What to do:
In full and unaltered, output the records below.

++++ Dataset excerpts ++++

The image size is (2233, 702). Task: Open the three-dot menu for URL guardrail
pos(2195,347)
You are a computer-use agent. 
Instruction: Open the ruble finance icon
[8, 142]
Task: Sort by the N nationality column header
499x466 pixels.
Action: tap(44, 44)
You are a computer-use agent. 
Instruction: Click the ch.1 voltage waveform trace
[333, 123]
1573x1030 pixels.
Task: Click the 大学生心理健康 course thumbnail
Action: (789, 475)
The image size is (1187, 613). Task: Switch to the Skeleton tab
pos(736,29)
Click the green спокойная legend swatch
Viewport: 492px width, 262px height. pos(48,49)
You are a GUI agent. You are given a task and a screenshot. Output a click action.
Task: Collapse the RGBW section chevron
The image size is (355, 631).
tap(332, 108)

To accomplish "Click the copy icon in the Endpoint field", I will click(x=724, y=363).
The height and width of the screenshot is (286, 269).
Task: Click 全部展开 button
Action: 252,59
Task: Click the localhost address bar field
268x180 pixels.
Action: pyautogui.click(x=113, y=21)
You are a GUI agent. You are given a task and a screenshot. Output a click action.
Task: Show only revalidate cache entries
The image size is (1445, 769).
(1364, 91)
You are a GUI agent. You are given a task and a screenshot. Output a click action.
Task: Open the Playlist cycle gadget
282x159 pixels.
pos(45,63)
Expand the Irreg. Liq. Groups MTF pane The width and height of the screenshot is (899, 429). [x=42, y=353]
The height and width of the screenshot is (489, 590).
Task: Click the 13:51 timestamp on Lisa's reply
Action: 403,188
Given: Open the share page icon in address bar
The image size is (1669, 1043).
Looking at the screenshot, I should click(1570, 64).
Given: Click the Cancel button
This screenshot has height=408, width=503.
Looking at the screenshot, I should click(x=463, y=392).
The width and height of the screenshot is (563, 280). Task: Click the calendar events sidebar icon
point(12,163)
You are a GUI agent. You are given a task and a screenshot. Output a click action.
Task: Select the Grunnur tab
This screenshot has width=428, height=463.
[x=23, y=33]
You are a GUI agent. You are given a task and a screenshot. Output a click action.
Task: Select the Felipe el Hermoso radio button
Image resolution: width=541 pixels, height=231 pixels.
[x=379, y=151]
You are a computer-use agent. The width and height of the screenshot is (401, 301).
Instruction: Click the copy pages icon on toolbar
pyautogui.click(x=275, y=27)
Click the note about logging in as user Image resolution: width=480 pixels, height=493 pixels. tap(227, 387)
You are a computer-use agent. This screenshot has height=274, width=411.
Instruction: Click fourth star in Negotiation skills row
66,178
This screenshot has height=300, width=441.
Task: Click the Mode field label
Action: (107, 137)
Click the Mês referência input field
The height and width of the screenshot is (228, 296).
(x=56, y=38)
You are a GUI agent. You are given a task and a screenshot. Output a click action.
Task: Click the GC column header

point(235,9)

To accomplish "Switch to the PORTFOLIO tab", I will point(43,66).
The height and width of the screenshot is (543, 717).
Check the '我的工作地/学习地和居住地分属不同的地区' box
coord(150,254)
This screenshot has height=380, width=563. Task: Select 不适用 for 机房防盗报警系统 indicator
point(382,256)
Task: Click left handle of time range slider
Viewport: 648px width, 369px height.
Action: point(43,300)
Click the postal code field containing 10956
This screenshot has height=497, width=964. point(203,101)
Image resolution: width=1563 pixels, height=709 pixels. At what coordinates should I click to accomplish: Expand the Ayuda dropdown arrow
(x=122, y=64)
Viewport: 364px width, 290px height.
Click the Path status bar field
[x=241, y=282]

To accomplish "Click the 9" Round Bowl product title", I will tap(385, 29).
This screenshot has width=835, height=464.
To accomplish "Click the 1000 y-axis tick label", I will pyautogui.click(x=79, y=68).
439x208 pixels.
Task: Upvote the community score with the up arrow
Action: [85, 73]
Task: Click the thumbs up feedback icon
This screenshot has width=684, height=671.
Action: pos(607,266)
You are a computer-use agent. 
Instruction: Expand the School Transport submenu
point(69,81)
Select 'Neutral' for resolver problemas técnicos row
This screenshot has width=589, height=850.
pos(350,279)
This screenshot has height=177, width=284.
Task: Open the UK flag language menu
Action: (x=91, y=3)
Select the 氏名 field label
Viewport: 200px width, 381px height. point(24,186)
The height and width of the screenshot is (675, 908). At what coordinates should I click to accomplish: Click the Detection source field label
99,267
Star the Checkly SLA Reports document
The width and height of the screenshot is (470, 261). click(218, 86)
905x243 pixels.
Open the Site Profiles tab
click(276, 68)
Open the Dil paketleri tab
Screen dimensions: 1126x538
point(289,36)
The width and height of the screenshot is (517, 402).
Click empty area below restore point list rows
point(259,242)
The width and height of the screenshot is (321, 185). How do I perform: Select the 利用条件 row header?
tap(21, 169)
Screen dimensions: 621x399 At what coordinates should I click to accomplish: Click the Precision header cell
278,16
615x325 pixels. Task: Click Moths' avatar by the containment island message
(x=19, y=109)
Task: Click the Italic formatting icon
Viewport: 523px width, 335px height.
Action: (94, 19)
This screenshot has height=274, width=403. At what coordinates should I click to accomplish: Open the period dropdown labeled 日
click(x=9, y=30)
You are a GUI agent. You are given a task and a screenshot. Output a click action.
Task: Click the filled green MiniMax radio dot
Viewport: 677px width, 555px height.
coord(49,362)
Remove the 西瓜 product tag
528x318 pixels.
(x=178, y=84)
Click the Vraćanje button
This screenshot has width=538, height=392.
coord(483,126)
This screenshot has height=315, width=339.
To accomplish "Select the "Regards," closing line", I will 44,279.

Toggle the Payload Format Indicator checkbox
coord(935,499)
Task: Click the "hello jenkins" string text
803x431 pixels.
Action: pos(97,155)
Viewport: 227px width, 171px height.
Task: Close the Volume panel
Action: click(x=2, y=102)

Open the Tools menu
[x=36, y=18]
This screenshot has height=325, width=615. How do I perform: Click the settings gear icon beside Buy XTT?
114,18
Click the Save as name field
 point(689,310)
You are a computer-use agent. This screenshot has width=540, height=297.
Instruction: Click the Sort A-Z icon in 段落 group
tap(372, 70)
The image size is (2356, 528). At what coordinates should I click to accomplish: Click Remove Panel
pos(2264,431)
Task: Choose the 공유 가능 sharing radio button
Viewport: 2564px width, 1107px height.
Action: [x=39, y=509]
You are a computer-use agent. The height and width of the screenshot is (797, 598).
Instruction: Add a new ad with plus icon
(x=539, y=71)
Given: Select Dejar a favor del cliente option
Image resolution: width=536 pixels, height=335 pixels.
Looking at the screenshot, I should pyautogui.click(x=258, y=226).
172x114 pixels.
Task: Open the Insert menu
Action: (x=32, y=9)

++++

Solution to this exercise:
The image size is (2233, 702). Task: Open the three-dot menu for URL guardrail
pos(2195,347)
You are a computer-use agent. 
Instruction: Open the ruble finance icon
[8, 142]
Task: Sort by the N nationality column header
499x466 pixels.
Action: tap(44, 44)
You are a computer-use agent. 
Instruction: Click the ch.1 voltage waveform trace
[333, 123]
1573x1030 pixels.
Task: Click the 大学生心理健康 course thumbnail
Action: (789, 475)
The image size is (1187, 613). Task: Switch to the Skeleton tab
pos(736,29)
Click the green спокойная legend swatch
Viewport: 492px width, 262px height. pos(48,49)
You are a GUI agent. You are given a task and a screenshot. Output a click action.
Task: Collapse the RGBW section chevron
The image size is (355, 631).
tap(332, 108)

To accomplish "Click the copy icon in the Endpoint field", I will click(x=724, y=363).
The height and width of the screenshot is (286, 269).
Task: Click 全部展开 button
Action: 252,59
Task: Click the localhost address bar field
268x180 pixels.
Action: pyautogui.click(x=113, y=21)
You are a GUI agent. You are given a task and a screenshot. Output a click action.
Task: Show only revalidate cache entries
The image size is (1445, 769).
(1364, 91)
You are a GUI agent. You are given a task and a screenshot. Output a click action.
Task: Open the Playlist cycle gadget
282x159 pixels.
pos(45,63)
Expand the Irreg. Liq. Groups MTF pane The width and height of the screenshot is (899, 429). [x=42, y=353]
The height and width of the screenshot is (489, 590).
Task: Click the 13:51 timestamp on Lisa's reply
Action: 403,188
Given: Open the share page icon in address bar
The image size is (1669, 1043).
Looking at the screenshot, I should click(1570, 64).
Given: Click the Cancel button
This screenshot has height=408, width=503.
Looking at the screenshot, I should click(x=463, y=392).
The width and height of the screenshot is (563, 280). Task: Click the calendar events sidebar icon
point(12,163)
You are a GUI agent. You are given a task and a screenshot. Output a click action.
Task: Select the Grunnur tab
This screenshot has width=428, height=463.
[x=23, y=33]
You are a GUI agent. You are given a task and a screenshot. Output a click action.
Task: Select the Felipe el Hermoso radio button
Image resolution: width=541 pixels, height=231 pixels.
[x=379, y=151]
You are a computer-use agent. The width and height of the screenshot is (401, 301).
Instruction: Click the copy pages icon on toolbar
pyautogui.click(x=275, y=27)
Click the note about logging in as user Image resolution: width=480 pixels, height=493 pixels. tap(227, 387)
You are a computer-use agent. This screenshot has height=274, width=411.
Instruction: Click fourth star in Negotiation skills row
66,178
This screenshot has height=300, width=441.
Task: Click the Mode field label
Action: (107, 137)
Click the Mês referência input field
The height and width of the screenshot is (228, 296).
(x=56, y=38)
You are a GUI agent. You are given a task and a screenshot. Output a click action.
Task: Click the GC column header

point(235,9)

To accomplish "Switch to the PORTFOLIO tab", I will point(43,66).
The height and width of the screenshot is (543, 717).
Check the '我的工作地/学习地和居住地分属不同的地区' box
coord(150,254)
This screenshot has height=380, width=563. Task: Select 不适用 for 机房防盗报警系统 indicator
point(382,256)
Task: Click left handle of time range slider
Viewport: 648px width, 369px height.
Action: point(43,300)
Click the postal code field containing 10956
This screenshot has height=497, width=964. point(203,101)
Image resolution: width=1563 pixels, height=709 pixels. At what coordinates should I click to accomplish: Expand the Ayuda dropdown arrow
(x=122, y=64)
Viewport: 364px width, 290px height.
Click the Path status bar field
[x=241, y=282]

To accomplish "Click the 9" Round Bowl product title", I will tap(385, 29).
This screenshot has width=835, height=464.
To accomplish "Click the 1000 y-axis tick label", I will pyautogui.click(x=79, y=68).
439x208 pixels.
Task: Upvote the community score with the up arrow
Action: [85, 73]
Task: Click the thumbs up feedback icon
This screenshot has width=684, height=671.
Action: pos(607,266)
You are a computer-use agent. 
Instruction: Expand the School Transport submenu
point(69,81)
Select 'Neutral' for resolver problemas técnicos row
This screenshot has width=589, height=850.
pos(350,279)
This screenshot has height=177, width=284.
Task: Open the UK flag language menu
Action: (x=91, y=3)
Select the 氏名 field label
Viewport: 200px width, 381px height. point(24,186)
The height and width of the screenshot is (675, 908). At what coordinates should I click to accomplish: Click the Detection source field label
99,267
Star the Checkly SLA Reports document
The width and height of the screenshot is (470, 261). click(218, 86)
905x243 pixels.
Open the Site Profiles tab
click(276, 68)
Open the Dil paketleri tab
Screen dimensions: 1126x538
point(289,36)
The width and height of the screenshot is (517, 402).
Click empty area below restore point list rows
point(259,242)
The width and height of the screenshot is (321, 185). How do I perform: Select the 利用条件 row header?
tap(21, 169)
Screen dimensions: 621x399 At what coordinates should I click to accomplish: Click the Precision header cell
278,16
615x325 pixels. Task: Click Moths' avatar by the containment island message
(x=19, y=109)
Task: Click the Italic formatting icon
Viewport: 523px width, 335px height.
Action: (94, 19)
This screenshot has height=274, width=403. At what coordinates should I click to accomplish: Open the period dropdown labeled 日
click(x=9, y=30)
You are a GUI agent. You are given a task and a screenshot. Output a click action.
Task: Click the filled green MiniMax radio dot
Viewport: 677px width, 555px height.
coord(49,362)
Remove the 西瓜 product tag
528x318 pixels.
(x=178, y=84)
Click the Vraćanje button
This screenshot has width=538, height=392.
coord(483,126)
This screenshot has height=315, width=339.
To accomplish "Select the "Regards," closing line", I will 44,279.

Toggle the Payload Format Indicator checkbox
coord(935,499)
Task: Click the "hello jenkins" string text
803x431 pixels.
Action: pos(97,155)
Viewport: 227px width, 171px height.
Task: Close the Volume panel
Action: click(x=2, y=102)

Open the Tools menu
[x=36, y=18]
This screenshot has height=325, width=615. How do I perform: Click the settings gear icon beside Buy XTT?
114,18
Click the Save as name field
 point(689,310)
You are a computer-use agent. This screenshot has width=540, height=297.
Instruction: Click the Sort A-Z icon in 段落 group
tap(372, 70)
The image size is (2356, 528). At what coordinates should I click to accomplish: Click Remove Panel
pos(2264,431)
Task: Choose the 공유 가능 sharing radio button
Viewport: 2564px width, 1107px height.
Action: [x=39, y=509]
You are a computer-use agent. The height and width of the screenshot is (797, 598).
Instruction: Add a new ad with plus icon
(x=539, y=71)
Given: Select Dejar a favor del cliente option
Image resolution: width=536 pixels, height=335 pixels.
Looking at the screenshot, I should pyautogui.click(x=258, y=226).
172x114 pixels.
Task: Open the Insert menu
Action: (x=32, y=9)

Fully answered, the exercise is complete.